- [Directive]:
Copy out everything from the line containing "This screenshot has width=2576, height=1323." down to the end of the items below, keeping each line as it stands.

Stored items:
——————————
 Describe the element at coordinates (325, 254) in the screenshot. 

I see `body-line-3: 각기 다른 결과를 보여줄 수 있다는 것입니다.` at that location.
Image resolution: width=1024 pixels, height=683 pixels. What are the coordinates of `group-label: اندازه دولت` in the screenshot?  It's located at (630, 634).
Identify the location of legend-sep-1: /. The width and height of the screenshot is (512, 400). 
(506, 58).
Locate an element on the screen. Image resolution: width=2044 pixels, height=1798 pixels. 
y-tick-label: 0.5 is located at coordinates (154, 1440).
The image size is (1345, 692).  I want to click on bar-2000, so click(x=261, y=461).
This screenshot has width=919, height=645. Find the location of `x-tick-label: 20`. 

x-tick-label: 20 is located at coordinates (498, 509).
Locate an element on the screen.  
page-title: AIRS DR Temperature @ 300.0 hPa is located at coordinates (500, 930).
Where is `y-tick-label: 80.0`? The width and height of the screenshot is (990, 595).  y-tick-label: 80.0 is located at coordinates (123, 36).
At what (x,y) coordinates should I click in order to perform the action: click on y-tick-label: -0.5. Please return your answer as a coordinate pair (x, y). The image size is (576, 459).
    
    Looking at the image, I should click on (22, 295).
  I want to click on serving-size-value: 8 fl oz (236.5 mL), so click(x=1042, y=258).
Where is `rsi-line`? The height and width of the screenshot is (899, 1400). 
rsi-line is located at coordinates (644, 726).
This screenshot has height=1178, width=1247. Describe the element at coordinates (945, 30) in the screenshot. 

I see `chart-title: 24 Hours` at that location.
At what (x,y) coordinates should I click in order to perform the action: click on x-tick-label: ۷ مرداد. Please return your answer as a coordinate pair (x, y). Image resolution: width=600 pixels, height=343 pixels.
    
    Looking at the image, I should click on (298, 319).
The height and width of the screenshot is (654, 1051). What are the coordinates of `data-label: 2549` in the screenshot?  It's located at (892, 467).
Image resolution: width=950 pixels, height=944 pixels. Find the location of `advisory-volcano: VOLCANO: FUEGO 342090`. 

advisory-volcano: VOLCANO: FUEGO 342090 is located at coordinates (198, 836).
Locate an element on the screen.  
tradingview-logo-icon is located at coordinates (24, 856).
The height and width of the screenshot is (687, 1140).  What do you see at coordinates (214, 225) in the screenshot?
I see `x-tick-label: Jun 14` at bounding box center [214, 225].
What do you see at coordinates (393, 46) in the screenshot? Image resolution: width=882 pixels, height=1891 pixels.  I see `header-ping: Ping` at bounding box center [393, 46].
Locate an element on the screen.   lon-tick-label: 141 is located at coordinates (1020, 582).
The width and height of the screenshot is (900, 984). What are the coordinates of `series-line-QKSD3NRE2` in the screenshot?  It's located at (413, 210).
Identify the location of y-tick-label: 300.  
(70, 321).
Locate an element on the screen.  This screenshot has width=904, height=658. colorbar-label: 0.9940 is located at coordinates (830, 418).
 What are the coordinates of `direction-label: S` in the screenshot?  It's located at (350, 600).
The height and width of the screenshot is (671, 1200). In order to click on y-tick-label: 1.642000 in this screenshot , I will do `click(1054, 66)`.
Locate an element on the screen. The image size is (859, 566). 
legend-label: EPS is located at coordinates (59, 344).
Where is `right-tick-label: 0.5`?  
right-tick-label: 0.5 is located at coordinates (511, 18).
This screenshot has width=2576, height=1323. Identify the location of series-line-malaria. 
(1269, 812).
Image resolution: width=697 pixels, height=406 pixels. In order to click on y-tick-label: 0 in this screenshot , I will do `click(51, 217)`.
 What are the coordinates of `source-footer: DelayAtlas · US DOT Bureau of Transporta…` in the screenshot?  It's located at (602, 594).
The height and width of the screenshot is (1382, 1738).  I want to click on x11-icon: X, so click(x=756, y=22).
——————————
- [Response area]:
This screenshot has width=2576, height=1323. Identify the location of series-line-malaria. 
(1269, 812).
Image resolution: width=697 pixels, height=406 pixels. In order to click on y-tick-label: 0 in this screenshot , I will do `click(51, 217)`.
 What are the coordinates of `source-footer: DelayAtlas · US DOT Bureau of Transporta…` in the screenshot?  It's located at (602, 594).
The height and width of the screenshot is (1382, 1738).  I want to click on x11-icon: X, so click(x=756, y=22).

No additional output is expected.